The school counsellor referred Miss M to Dr. C who is a child psychiatrist practising in a restructured hospital and who specialises in anxiety disorders. During the first consultation, Miss M tells Dr. C that she does not wish her parents to know about the contents of the therapy even though they are paying for it. Dr. C is reluctant as he thinks that she will respond to treatment better with their support and involvement but agrees not to involve her parents at this point in order to build trust with his client who seems very mature for her age. Following an assessment, Dr. C diagnoses her with an anxiety disorder with depressive symptoms and initiates treatment with medication and cognitive behavioural therapy.
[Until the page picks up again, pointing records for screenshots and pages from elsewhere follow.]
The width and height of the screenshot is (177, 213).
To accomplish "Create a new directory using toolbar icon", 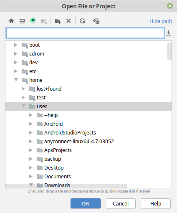I will (x=58, y=21).

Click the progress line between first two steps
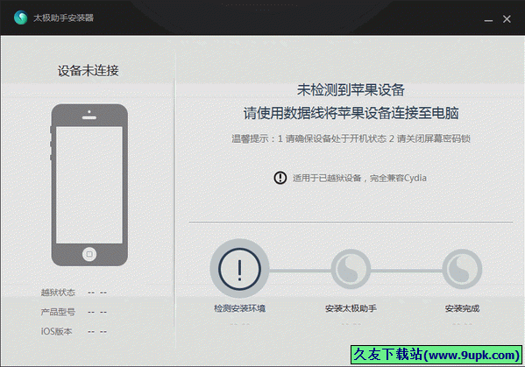click(300, 271)
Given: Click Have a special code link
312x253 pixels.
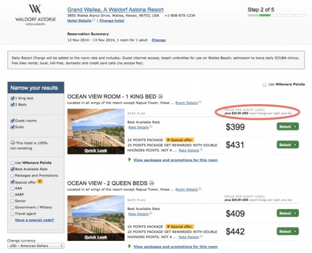Looking at the screenshot, I should tap(34, 220).
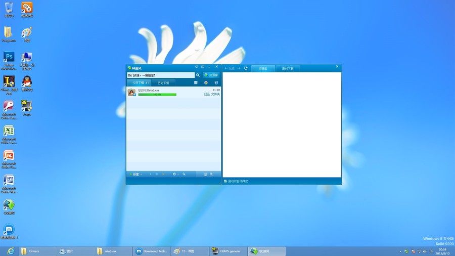Open the wrench tools icon in bottom toolbar
The height and width of the screenshot is (256, 455).
(x=184, y=174)
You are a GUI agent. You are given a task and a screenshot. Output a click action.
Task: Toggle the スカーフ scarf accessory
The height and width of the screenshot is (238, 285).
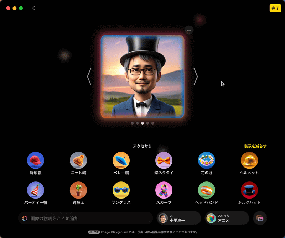(164, 191)
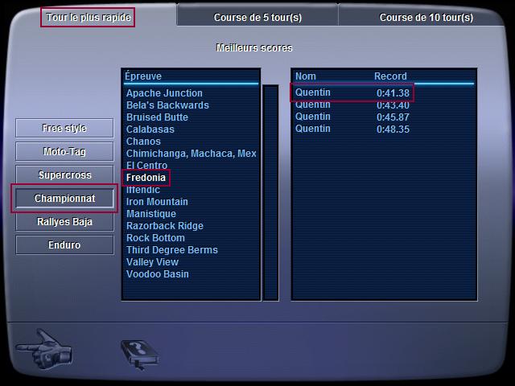The height and width of the screenshot is (386, 515).
Task: Click the track list vertical scrollbar
Action: [x=270, y=191]
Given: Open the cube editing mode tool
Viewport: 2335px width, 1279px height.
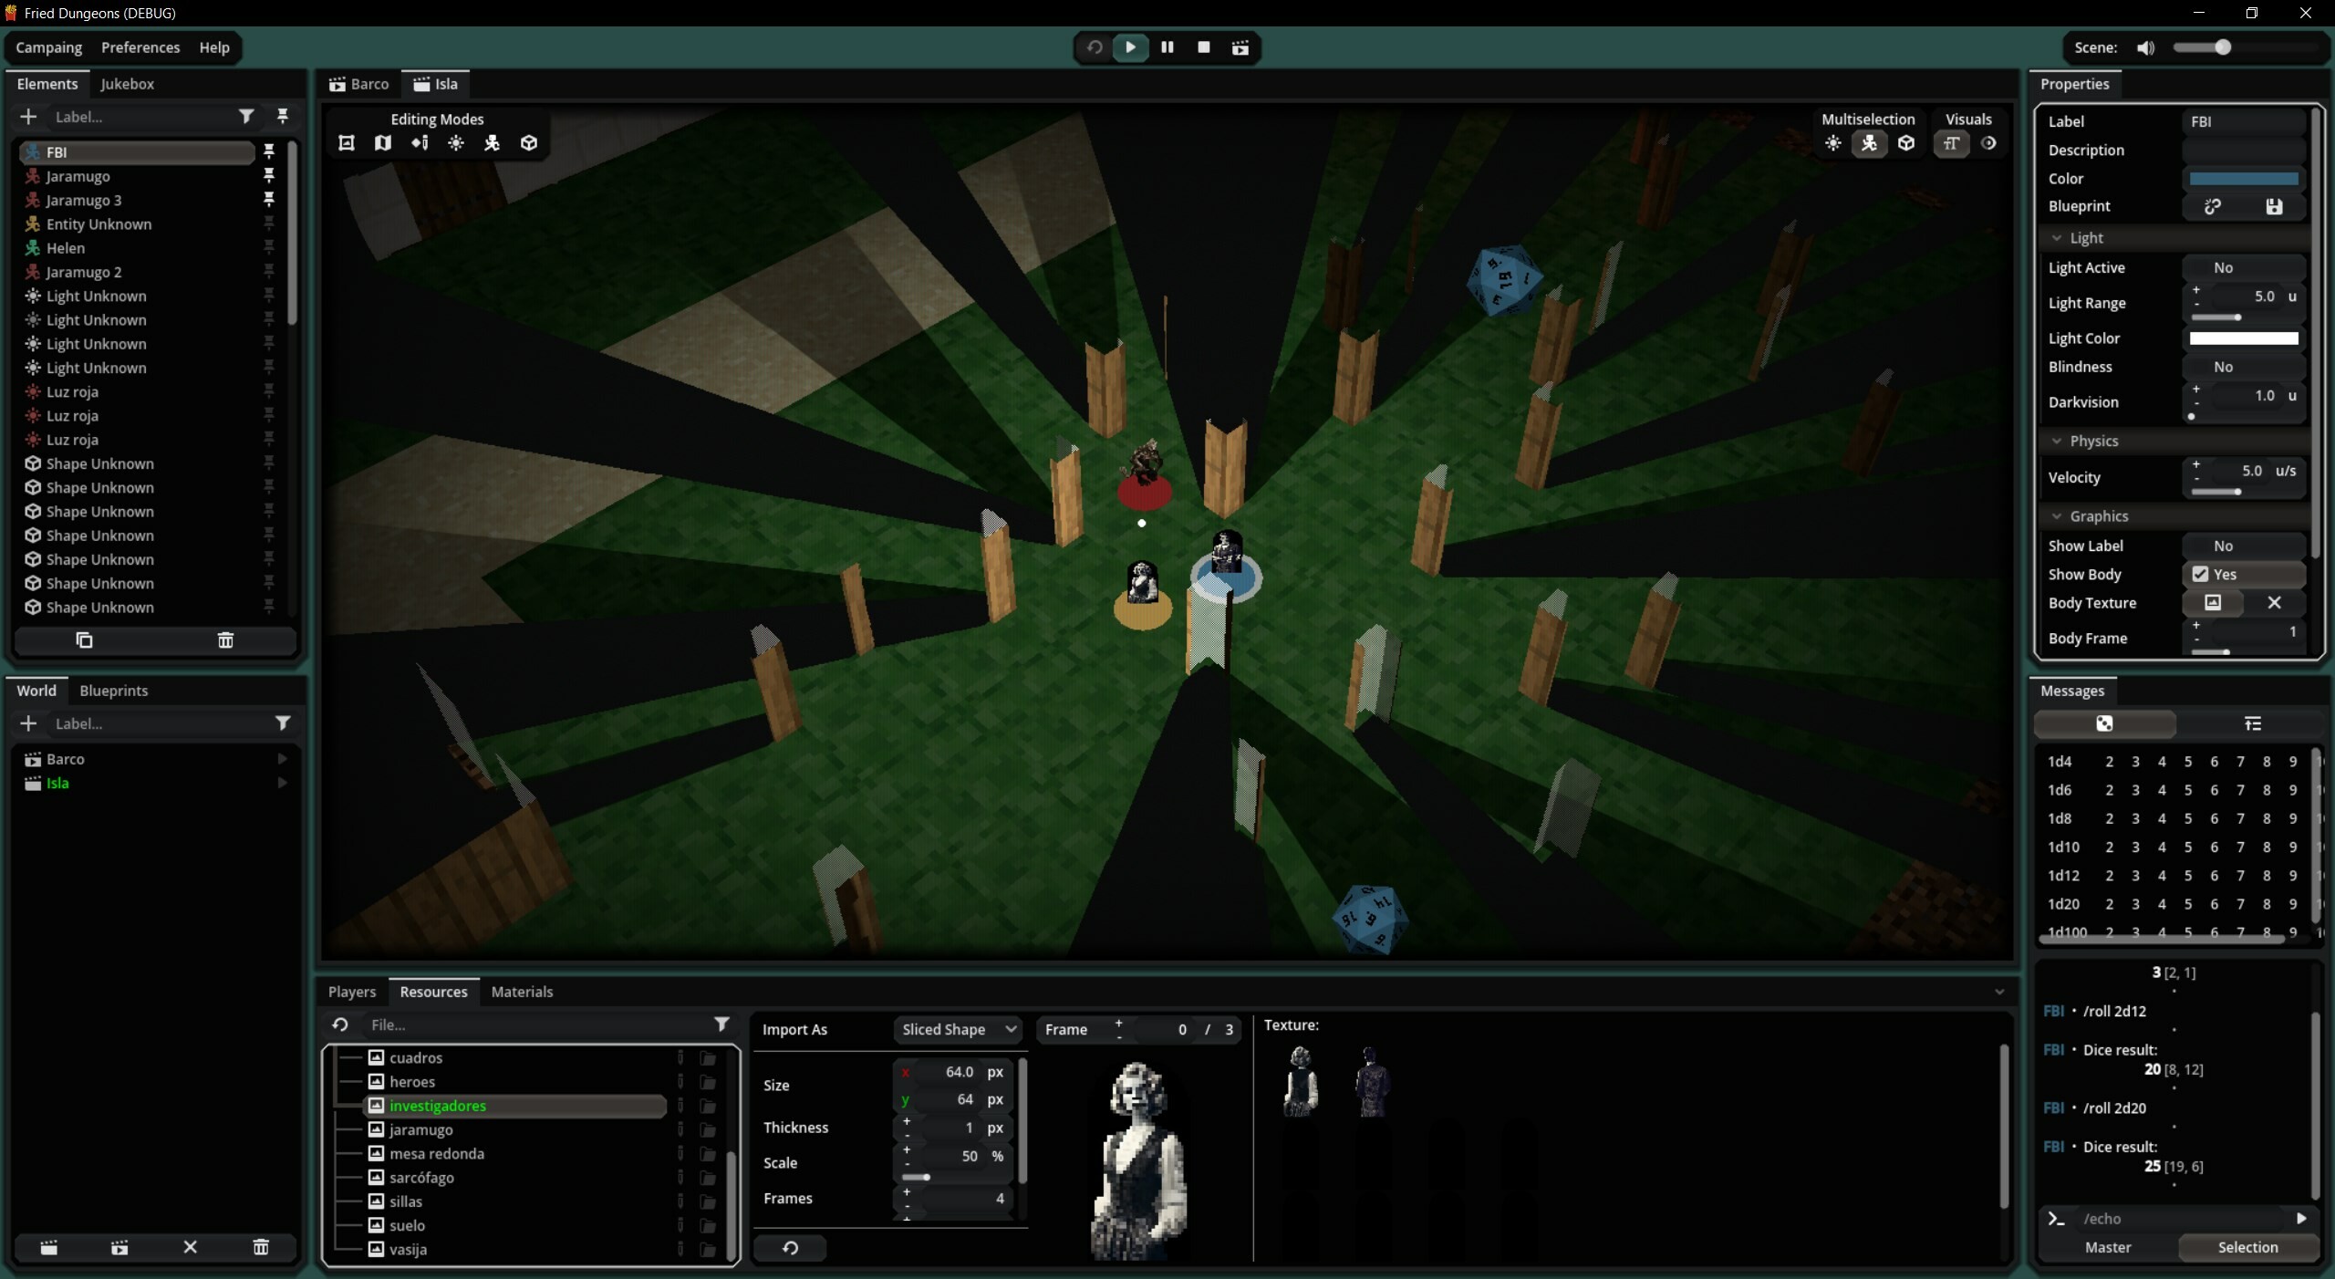Looking at the screenshot, I should [x=529, y=143].
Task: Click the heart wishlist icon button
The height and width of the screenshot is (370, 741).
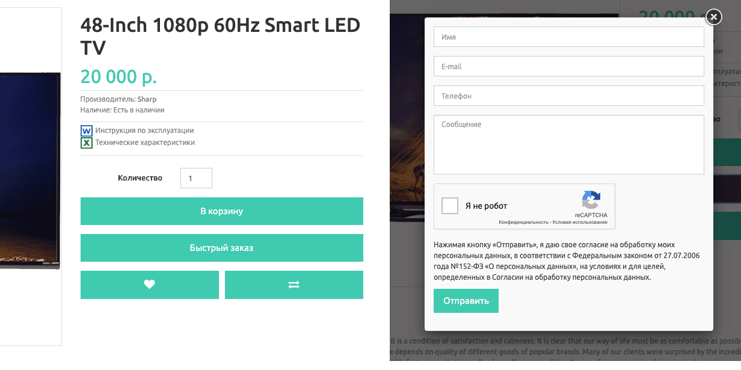Action: 150,285
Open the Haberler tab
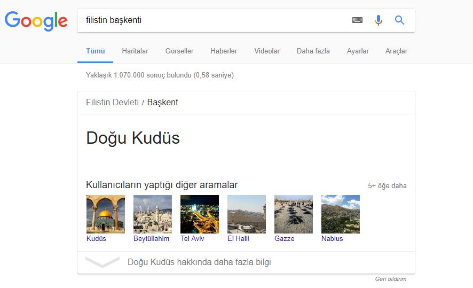Screen dimensions: 473x288 click(224, 51)
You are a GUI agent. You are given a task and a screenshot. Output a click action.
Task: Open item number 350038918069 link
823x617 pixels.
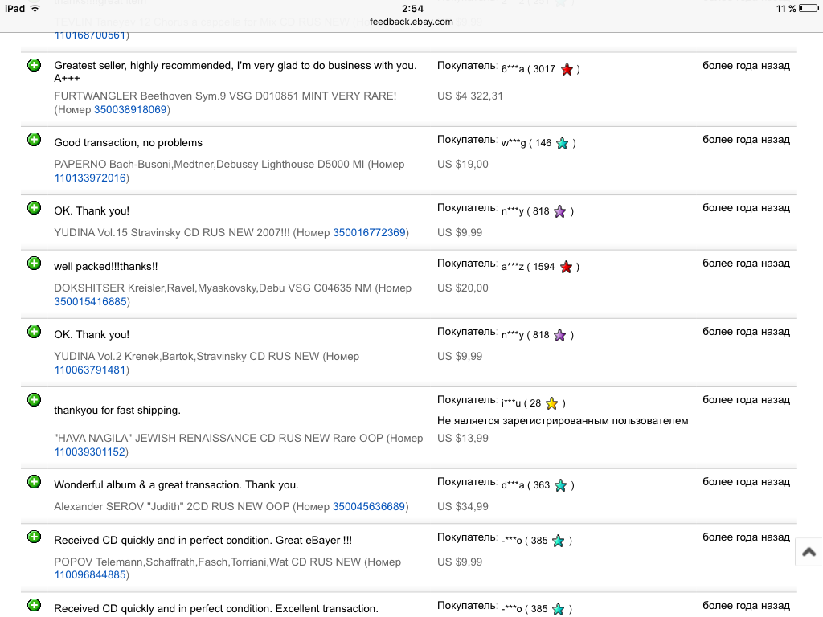(x=130, y=109)
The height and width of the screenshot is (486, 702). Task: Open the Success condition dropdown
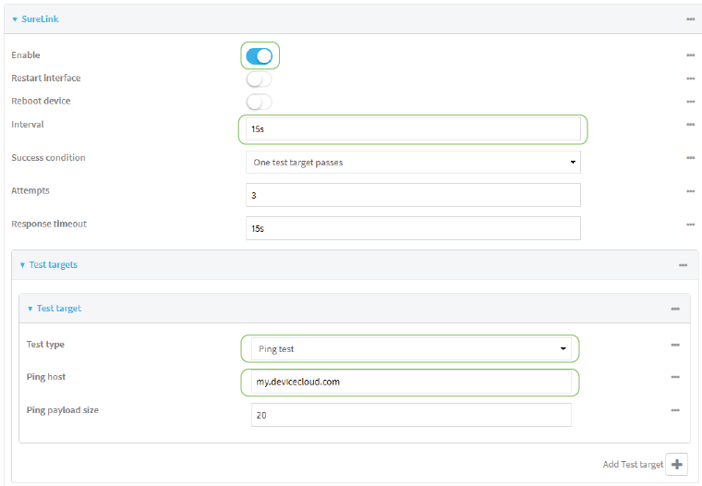413,163
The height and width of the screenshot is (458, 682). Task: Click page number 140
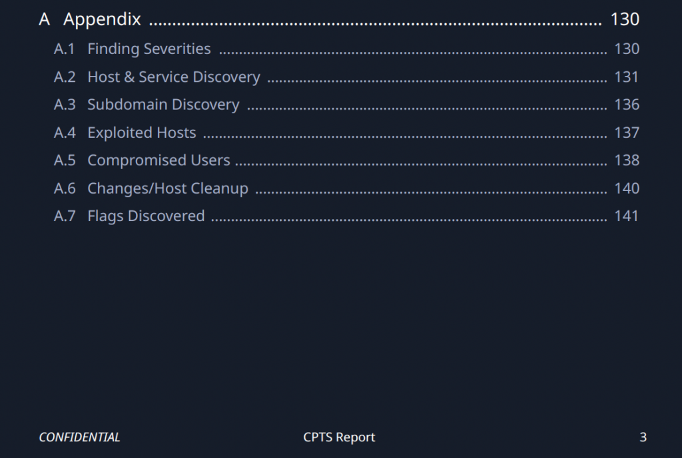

Six months into the therapy, Miss M reveals that she became friends with an older Malaysian boy on Facebook and had travelled up to Kuala Lumpur to meet him while she was supposed to be at a friend’s house one weekend. They had unprotected sex and she had since discovered that she was both pregnant and had a sexually transmitted disease. She says that her parents do not know about this and is fearful of their reaction. By the next consultation, she tells Dr. C that she had terminated her pregnancy on her own accord at a private clinic using her own savings. Her parents subsequently found out about this through one of her friends. Incensed, the parents have lodged a complaint against Dr. C to both the hospital and the Singapore Medical Council claiming that he did not take the necessary steps to either protect Miss M or to inform them of her behaviour.